High Level Waste

High-level waste (HLW) is radioactive waste containing appreciable quantities of radioactive products (long-lived alpha emitters and beta-gamma emitters), that is highly radioactive and generates a significant amount of heat. This is essentially spent nuclear fuel (SF) from nuclear power plants and vitrified waste produced in the reprocessing of small quantities of SF.

Special waste (SW) is long-lived waste of a significant activity level, the temporary and definitive management of which will be similar to high-level waste.

Characteristics of spent fuel (SF)

Nuclear fuel comprises a set of cylindrical ceramic pellets of uranium oxide, U-238, with a degree of U-235 enrichment (less than 5%), positioned within tubes made from a zirconium-rich alloy known as Zircaloy, and assembled within a structure comprising the fuel element.

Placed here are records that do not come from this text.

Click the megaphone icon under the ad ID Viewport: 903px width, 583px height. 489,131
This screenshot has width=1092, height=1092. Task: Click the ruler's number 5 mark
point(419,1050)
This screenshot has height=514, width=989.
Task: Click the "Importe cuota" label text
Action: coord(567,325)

Once the fuel is loaded into the nuclear reactor, it undergoes certain reactions comprising neutron capture and nuclear fission in part of the uranium and other radionuclides generated, giving rise to fission products, activation products and the generation of plutonium and minority actinides, presenting a composition containing practically all elements of the periodic table. These reactions give off a great amount of heat.

The quantities and characteristics of the different components of the SF depend on its initial U-235 enrichment and the degree of burn-up of the fuel and how the reactor was operated. The SF composition varies over time because of nuclear reactions, disintegration processes and other nuclear reactions which take place inside, and also depends on the time that has passed since it was unloaded from the reactor (cooling time).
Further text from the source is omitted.